Data supplied:
※
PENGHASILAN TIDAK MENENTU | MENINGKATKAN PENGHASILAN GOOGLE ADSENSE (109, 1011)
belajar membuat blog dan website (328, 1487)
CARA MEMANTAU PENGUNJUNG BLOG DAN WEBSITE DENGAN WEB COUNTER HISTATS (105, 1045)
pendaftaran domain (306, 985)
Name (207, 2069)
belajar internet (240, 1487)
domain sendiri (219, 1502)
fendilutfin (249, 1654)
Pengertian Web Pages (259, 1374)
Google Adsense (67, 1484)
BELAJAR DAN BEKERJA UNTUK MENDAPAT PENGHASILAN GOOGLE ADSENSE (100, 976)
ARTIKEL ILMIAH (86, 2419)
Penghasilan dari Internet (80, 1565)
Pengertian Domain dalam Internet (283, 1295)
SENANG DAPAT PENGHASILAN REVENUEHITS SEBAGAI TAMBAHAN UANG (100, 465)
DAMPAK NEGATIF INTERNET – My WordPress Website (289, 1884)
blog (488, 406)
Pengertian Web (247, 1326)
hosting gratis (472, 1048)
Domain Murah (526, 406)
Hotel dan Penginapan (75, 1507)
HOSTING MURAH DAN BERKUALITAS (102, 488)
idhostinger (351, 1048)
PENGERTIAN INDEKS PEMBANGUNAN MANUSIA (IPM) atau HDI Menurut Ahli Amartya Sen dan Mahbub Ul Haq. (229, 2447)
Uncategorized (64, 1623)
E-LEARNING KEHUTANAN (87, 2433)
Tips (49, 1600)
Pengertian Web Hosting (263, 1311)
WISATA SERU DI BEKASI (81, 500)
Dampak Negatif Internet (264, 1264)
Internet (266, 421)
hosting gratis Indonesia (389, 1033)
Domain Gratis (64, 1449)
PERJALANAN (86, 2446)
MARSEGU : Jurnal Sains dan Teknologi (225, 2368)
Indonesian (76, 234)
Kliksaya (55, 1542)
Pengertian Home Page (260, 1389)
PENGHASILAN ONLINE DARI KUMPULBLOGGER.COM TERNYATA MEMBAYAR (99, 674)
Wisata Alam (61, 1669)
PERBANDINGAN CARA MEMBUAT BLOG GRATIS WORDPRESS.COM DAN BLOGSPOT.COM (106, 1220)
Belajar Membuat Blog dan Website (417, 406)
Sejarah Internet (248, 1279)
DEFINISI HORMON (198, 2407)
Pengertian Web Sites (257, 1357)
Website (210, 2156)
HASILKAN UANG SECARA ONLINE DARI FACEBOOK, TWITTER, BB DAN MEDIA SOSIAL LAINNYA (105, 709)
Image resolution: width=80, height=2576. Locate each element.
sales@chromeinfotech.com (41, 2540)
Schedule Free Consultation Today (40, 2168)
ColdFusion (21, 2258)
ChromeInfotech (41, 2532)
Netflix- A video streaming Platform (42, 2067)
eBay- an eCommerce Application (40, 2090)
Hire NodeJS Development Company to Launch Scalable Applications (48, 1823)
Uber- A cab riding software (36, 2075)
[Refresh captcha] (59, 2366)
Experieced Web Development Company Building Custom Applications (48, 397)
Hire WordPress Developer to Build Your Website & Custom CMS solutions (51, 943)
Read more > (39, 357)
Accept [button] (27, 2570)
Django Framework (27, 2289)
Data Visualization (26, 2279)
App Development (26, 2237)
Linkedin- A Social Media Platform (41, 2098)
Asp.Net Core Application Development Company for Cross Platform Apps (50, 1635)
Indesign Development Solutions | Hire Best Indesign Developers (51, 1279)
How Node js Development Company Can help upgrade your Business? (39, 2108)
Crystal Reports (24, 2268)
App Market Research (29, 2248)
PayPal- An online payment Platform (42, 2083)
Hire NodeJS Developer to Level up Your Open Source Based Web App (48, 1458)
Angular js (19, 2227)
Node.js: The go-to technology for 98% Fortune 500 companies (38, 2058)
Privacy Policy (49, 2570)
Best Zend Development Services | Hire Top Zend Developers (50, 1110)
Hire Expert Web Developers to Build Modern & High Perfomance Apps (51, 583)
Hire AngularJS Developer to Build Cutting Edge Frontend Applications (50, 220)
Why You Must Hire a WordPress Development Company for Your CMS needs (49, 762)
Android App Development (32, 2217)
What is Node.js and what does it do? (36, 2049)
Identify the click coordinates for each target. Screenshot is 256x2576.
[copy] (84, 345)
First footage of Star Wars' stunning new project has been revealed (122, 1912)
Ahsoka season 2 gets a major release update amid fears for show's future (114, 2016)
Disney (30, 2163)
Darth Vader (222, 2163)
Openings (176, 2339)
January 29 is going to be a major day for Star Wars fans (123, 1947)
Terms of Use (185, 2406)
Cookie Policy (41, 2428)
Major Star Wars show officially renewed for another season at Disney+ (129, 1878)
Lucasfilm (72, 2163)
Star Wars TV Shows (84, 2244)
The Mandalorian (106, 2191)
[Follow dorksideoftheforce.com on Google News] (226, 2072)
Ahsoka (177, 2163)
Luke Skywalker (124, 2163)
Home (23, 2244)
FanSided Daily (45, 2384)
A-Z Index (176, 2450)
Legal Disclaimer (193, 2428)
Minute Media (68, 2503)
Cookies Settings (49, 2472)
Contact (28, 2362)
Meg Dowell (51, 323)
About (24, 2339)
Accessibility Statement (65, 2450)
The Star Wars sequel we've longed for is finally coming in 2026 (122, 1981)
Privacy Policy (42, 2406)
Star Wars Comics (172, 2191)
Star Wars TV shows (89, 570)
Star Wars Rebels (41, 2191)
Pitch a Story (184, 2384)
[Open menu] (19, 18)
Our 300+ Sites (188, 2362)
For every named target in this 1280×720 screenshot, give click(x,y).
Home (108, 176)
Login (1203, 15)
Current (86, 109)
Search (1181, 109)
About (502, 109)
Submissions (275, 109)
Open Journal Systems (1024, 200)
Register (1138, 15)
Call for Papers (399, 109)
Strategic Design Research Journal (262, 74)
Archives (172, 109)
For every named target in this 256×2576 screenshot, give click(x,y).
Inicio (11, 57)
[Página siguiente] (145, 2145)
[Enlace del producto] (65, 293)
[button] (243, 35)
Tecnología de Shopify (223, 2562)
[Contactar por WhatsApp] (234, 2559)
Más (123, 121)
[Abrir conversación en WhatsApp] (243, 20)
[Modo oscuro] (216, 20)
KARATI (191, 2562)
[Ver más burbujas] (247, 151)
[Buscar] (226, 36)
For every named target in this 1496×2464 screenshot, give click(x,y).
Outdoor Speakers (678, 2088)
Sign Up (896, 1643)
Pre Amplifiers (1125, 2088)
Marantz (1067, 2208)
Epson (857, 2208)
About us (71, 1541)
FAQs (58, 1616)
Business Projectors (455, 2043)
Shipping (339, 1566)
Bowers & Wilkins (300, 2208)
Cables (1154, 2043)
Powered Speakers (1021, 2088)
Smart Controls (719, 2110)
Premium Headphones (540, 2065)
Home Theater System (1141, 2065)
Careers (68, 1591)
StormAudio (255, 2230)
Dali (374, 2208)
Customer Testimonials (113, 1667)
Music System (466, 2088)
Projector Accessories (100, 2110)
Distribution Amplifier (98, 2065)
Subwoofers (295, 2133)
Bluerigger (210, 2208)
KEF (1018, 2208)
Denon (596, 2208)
※
Task description:
Return the material above in full, exactly as it appears.

Task response:
PENGHASILAN TIDAK MENENTU | MENINGKATKAN PENGHASILAN GOOGLE ADSENSE (109, 1011)
belajar membuat blog dan website (328, 1487)
CARA MEMANTAU PENGUNJUNG BLOG DAN WEBSITE DENGAN WEB COUNTER HISTATS (105, 1045)
pendaftaran domain (306, 985)
Name (207, 2069)
belajar internet (240, 1487)
domain sendiri (219, 1502)
fendilutfin (249, 1654)
Pengertian Web Pages (259, 1374)
Google Adsense (67, 1484)
BELAJAR DAN BEKERJA UNTUK MENDAPAT PENGHASILAN GOOGLE ADSENSE (100, 976)
ARTIKEL ILMIAH (86, 2419)
Penghasilan dari Internet (80, 1565)
Pengertian Domain dalam Internet (283, 1295)
SENANG DAPAT PENGHASILAN REVENUEHITS SEBAGAI TAMBAHAN UANG (100, 465)
DAMPAK NEGATIF INTERNET – My WordPress Website (289, 1884)
blog (488, 406)
Pengertian Web (247, 1326)
hosting gratis (472, 1048)
Domain Murah (526, 406)
Hotel dan Penginapan (75, 1507)
HOSTING MURAH DAN BERKUALITAS (102, 488)
idhostinger (351, 1048)
PENGERTIAN INDEKS PEMBANGUNAN MANUSIA (IPM) atau HDI Menurut Ahli Amartya Sen dan Mahbub Ul Haq. (229, 2447)
Uncategorized (64, 1623)
E-LEARNING KEHUTANAN (87, 2433)
Tips (49, 1600)
Pengertian Web Hosting (263, 1311)
WISATA SERU DI BEKASI (81, 500)
Dampak Negatif Internet (264, 1264)
Internet (266, 421)
hosting gratis Indonesia (389, 1033)
Domain Gratis (64, 1449)
PERJALANAN (86, 2446)
MARSEGU : Jurnal Sains dan Teknologi (225, 2368)
Indonesian (76, 234)
Kliksaya (55, 1542)
Pengertian Home Page (260, 1389)
PENGHASILAN ONLINE DARI KUMPULBLOGGER.COM TERNYATA MEMBAYAR (99, 674)
Wisata Alam (61, 1669)
PERBANDINGAN CARA MEMBUAT BLOG GRATIS WORDPRESS.COM DAN BLOGSPOT.COM (106, 1220)
Belajar Membuat Blog dan Website (417, 406)
Sejarah Internet (248, 1279)
DEFINISI HORMON (198, 2407)
Pengertian Web Sites (257, 1357)
Website (210, 2156)
HASILKAN UANG SECARA ONLINE DARI FACEBOOK, TWITTER, BB DAN MEDIA SOSIAL LAINNYA (105, 709)
Image resolution: width=80, height=2576. Locate each element.
sales@chromeinfotech.com (41, 2540)
Schedule Free Consultation Today (40, 2168)
ColdFusion (21, 2258)
ChromeInfotech (41, 2532)
Netflix- A video streaming Platform (42, 2067)
eBay- an eCommerce Application (40, 2090)
Hire NodeJS Development Company to Launch Scalable Applications (48, 1823)
Uber- A cab riding software (36, 2075)
[Refresh captcha] (59, 2366)
Experieced Web Development Company Building Custom Applications (48, 397)
Hire WordPress Developer to Build Your Website & Custom CMS solutions (51, 943)
Read more > (39, 357)
Accept [button] (27, 2570)
Django Framework (27, 2289)
Data Visualization (26, 2279)
App Development (26, 2237)
Linkedin- A Social Media Platform (41, 2098)
Asp.Net Core Application Development Company for Cross Platform Apps (50, 1635)
Indesign Development Solutions | Hire Best Indesign Developers (51, 1279)
How Node js Development Company Can help upgrade your Business? (39, 2108)
Crystal Reports (24, 2268)
App Market Research (29, 2248)
PayPal- An online payment Platform (42, 2083)
Hire NodeJS Developer to Level up Your Open Source Based Web App (48, 1458)
Angular js (19, 2227)
Node.js: The go-to technology for 98% Fortune 500 companies (38, 2058)
Privacy Policy (49, 2570)
Best Zend Development Services | Hire Top Zend Developers (50, 1110)
Hire Expert Web Developers to Build Modern & High Perfomance Apps (51, 583)
Hire AngularJS Developer to Build Cutting Edge Frontend Applications (50, 220)
Why You Must Hire a WordPress Development Company for Your CMS needs (49, 762)
Android App Development (32, 2217)
What is Node.js and what does it do? (36, 2049)
Identify the click coordinates for each target. Screenshot is 256x2576.
[copy] (84, 345)
First footage of Star Wars' stunning new project has been revealed (122, 1912)
Ahsoka season 2 gets a major release update amid fears for show's future (114, 2016)
Disney (30, 2163)
Darth Vader (222, 2163)
Openings (176, 2339)
January 29 is going to be a major day for Star Wars fans (123, 1947)
Terms of Use (185, 2406)
Cookie Policy (41, 2428)
Major Star Wars show officially renewed for another season at Disney+ (129, 1878)
Lucasfilm (72, 2163)
Star Wars TV Shows (84, 2244)
The Mandalorian (106, 2191)
[Follow dorksideoftheforce.com on Google News] (226, 2072)
Ahsoka (177, 2163)
Luke Skywalker (124, 2163)
Home (23, 2244)
FanSided Daily (45, 2384)
A-Z Index (176, 2450)
Legal Disclaimer (193, 2428)
Minute Media (68, 2503)
Cookies Settings (49, 2472)
Contact (28, 2362)
Meg Dowell (51, 323)
About (24, 2339)
Accessibility Statement (65, 2450)
The Star Wars sequel we've longed for is finally coming in 2026 (122, 1981)
Privacy Policy (42, 2406)
Star Wars Comics (172, 2191)
Star Wars TV shows (89, 570)
Star Wars Rebels (41, 2191)
Pitch a Story (184, 2384)
[Open menu] (19, 18)
Our 300+ Sites (188, 2362)
For every named target in this 1280×720 screenshot, give click(x,y).
Home (108, 176)
Login (1203, 15)
Current (86, 109)
Search (1181, 109)
About (502, 109)
Submissions (275, 109)
Open Journal Systems (1024, 200)
Register (1138, 15)
Call for Papers (399, 109)
Strategic Design Research Journal (262, 74)
Archives (172, 109)
For every named target in this 256×2576 screenshot, give click(x,y).
Inicio (11, 57)
[Página siguiente] (145, 2145)
[Enlace del producto] (65, 293)
[button] (243, 35)
Tecnología de Shopify (223, 2562)
[Contactar por WhatsApp] (234, 2559)
Más (123, 121)
[Abrir conversación en WhatsApp] (243, 20)
[Modo oscuro] (216, 20)
KARATI (191, 2562)
[Ver más burbujas] (247, 151)
[Buscar] (226, 36)
For every named target in this 1496×2464 screenshot, give click(x,y).
Outdoor Speakers (678, 2088)
Sign Up (896, 1643)
Pre Amplifiers (1125, 2088)
Marantz (1067, 2208)
Epson (857, 2208)
About us (71, 1541)
FAQs (58, 1616)
Business Projectors (455, 2043)
Shipping (339, 1566)
Bowers & Wilkins (300, 2208)
Cables (1154, 2043)
Powered Speakers (1021, 2088)
Smart Controls (719, 2110)
Premium Headphones (540, 2065)
Home Theater System (1141, 2065)
Careers (68, 1591)
StormAudio (255, 2230)
Dali (374, 2208)
Customer Testimonials (113, 1667)
Music System (466, 2088)
Projector Accessories (100, 2110)
Distribution Amplifier (98, 2065)
Subwoofers (295, 2133)
Bluerigger (210, 2208)
KEF (1018, 2208)
Denon (596, 2208)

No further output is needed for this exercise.